Selected extract ▸
I imagine, also, that a fair collection of idiots also start using it as an
excuse not to bother commenting their illegible code, but they seem to keep
quiet about it.

The author points out that "Sometimes you just need to leave a note", but that
doesn't stop people coming out and declaring it "the most retarded article
ever". These are people who can't tell the difference between "Never write
comments" and "Write clean code to avoid the need for comments".

Even as I write this, I imagine some of them bursting a blood vessel because
"You can't always avoid comments".

I agree, you can't. If (for example) you are authoring some workaround for a
counterintuitive 3rd party API, then yes, good commentary is important.

However, if you write short, well-named, DRY, SRP-obeying units, with well
named parameters and variables, and well-named, clear tests, then many of the
comments that you find in poorly written code simply aren't needed any more,
because they are there in the code itself.

------
deveren
I wouldn't work with a programmer who believed so strongly, against,
commenting source code. In the long run, it probably saves more time than it
"wastes". If someone develops proper habits writing sufficient comments, then
writing them becomes less of a hassle, and more of a better business practice.

Let's not forget that writing comments and notes is not unique to computer
programming. Most professions, law, medicine, must create notes, and comments
to understand the work at hand. Those who don't, or refuse are looked at as
lazy and unprofessional.

I don't want notes for every single line of code, but for sections of
complicated code comments are a must for ease debugging, or future
modifications.

Using the information ▸
1. Turn the paragraph of the thread on code comments that begins "However, if you write short, well-named" into a brief bulleted list that keeps its main points.
2. Write the next part of the thread on code comments, picking up right after its final sentence.
The data after this point is separate from the thread on code comments.

Dataset extract ▸
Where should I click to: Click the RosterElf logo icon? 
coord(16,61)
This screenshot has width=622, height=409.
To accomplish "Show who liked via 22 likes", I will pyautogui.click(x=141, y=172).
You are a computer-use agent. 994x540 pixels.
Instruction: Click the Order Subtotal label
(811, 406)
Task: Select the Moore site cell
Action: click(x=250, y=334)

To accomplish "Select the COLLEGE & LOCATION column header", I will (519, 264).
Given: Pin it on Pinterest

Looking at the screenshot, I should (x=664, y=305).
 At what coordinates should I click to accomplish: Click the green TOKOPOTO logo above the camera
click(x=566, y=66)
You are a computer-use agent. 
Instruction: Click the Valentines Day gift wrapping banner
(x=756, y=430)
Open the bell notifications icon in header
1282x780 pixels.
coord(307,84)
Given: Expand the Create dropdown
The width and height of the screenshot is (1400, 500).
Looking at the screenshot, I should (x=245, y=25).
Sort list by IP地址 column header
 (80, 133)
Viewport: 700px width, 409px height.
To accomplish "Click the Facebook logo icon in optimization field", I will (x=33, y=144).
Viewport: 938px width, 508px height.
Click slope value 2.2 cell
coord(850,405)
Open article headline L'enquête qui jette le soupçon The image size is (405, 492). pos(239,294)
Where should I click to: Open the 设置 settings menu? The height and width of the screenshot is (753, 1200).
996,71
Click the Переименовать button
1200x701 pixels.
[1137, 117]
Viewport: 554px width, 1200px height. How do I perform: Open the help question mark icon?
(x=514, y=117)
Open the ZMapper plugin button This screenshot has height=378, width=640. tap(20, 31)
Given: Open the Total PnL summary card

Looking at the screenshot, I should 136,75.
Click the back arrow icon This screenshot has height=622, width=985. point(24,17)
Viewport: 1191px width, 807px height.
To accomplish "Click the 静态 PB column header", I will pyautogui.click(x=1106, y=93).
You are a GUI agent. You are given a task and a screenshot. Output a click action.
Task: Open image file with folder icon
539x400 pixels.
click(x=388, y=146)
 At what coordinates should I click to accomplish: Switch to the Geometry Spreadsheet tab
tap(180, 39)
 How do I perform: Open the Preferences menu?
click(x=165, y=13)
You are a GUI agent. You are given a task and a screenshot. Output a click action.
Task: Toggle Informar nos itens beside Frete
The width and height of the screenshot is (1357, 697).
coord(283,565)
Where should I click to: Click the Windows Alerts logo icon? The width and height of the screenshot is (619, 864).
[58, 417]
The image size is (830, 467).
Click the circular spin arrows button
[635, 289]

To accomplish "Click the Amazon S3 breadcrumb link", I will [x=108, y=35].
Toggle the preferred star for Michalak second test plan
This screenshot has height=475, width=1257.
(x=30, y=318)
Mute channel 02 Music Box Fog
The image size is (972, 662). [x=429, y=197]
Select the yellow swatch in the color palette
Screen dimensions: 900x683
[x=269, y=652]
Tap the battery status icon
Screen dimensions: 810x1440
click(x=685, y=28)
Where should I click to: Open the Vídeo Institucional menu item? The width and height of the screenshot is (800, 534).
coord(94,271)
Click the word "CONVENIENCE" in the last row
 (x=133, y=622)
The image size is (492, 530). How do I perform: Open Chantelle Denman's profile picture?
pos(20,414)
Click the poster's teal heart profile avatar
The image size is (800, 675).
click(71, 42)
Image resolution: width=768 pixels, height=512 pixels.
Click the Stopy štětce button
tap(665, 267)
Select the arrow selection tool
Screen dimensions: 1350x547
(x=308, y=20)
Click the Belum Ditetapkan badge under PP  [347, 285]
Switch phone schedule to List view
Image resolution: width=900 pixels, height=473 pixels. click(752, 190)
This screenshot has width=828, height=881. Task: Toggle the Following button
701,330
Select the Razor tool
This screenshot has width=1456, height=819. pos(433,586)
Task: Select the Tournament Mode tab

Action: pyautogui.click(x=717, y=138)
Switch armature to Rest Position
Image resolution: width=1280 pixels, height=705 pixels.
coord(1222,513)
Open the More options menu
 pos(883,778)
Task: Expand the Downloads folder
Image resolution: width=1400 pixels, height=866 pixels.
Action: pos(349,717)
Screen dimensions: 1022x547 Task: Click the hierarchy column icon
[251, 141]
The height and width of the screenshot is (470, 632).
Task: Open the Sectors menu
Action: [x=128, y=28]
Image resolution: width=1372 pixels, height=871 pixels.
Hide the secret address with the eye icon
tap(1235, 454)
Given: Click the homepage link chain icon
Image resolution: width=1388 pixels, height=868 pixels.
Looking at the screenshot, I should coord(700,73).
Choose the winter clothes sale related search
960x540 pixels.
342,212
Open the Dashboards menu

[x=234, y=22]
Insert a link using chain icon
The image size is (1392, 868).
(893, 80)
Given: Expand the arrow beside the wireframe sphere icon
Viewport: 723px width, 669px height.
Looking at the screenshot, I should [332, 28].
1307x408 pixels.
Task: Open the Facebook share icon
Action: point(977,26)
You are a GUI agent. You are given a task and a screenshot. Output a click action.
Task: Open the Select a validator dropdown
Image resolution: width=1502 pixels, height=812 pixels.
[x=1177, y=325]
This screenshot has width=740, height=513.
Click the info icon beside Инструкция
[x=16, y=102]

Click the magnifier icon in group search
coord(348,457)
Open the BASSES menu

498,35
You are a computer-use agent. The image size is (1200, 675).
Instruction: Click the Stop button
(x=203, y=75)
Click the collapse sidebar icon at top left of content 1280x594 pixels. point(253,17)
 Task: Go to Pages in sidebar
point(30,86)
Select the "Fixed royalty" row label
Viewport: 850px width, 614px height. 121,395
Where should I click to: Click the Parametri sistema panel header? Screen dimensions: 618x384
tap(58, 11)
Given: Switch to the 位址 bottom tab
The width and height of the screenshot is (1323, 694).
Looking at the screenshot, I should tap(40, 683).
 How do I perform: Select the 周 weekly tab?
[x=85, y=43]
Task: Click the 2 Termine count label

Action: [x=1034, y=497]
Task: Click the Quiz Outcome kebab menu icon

Responses for each task ▸
1.
- Good practices include:
  - short, well-named, DRY, SRP-obeying units
  - well-named parameters and variables
  - well-named, clear tests
- Following them removes the need for many comments found in poorly written code.
- The code itself already carries that information.

2.
------
michaelcampbell
I wish I could get to this point where I work, but his article presupposes a
couple things:

* You have tests.

* People write code to be readable.

Where I work, neither is the case. I try to write tests[1] for my stuff, and I
try to write clearly. But I have to comment what I'm doing since the libraries
and APIs I'm calling are so baroque and almost deliberately obfuscated, that I
have to comment what's going on if for no other reason than self defense.

[1] As a point of reference, in my current project we have something like 6 -
8 developers. Of the unit tests that exist, I've written 85% of them, and I'm
embarrassed at how few I've written.

------
maratd
Code should be beautiful. It should be expressive. It should be concise and
speak for itself. It should be both clear and obvious on the first glance. A
variable should be called what it is, not x or y. Once you've written a piece
of code, re-write it. Again and again, until it doesn't need comments and
speaks for itself. Once you've re-factored your code enough times and you feel
it can't get any better, then you can comment your code.

Many times developers write shitty code, put a stamp of "it works" on it and
then comment it, as if comments make it OK. Bullshit. Perfect code doesn't
need comments. We can't achieve perfection, but we can try.

------
herdcall
I tend to agree with the author, but there are times comments are the only way
to help the next guy looking at the code. Like when you're using workarounds.

E.g., I was recently writing for a JPA entity on Google App Engine where I
tried using a @PrePersist function to update a field. Turned out that GAE
won't call the @PrePersist unless a field is updated first...i.e., catch 22.

So, say as a workaround you add an artificial update to the field to null just
so your @PrePersist is called, what are the odds that the next guy reading the
code without a comment won't just delete that assignment thinking it's
unnecessary?

------
wladimir
I can't disagree more. Comments can help maintainability a lot.

It was always explained to me in this way: code describes _what_ is done,
comments describe _why_ it is done. Code cannot explain the second, and
comments should not explain the first.

------
hectavex
My semi-humorous response: [http://glassocean.net/riyad-mammadov-enterprise-
architect-sa...](http://glassocean.net/riyad-mammadov-enterprise-architect-
says-dont-waste-your-time-commenting-source-code/)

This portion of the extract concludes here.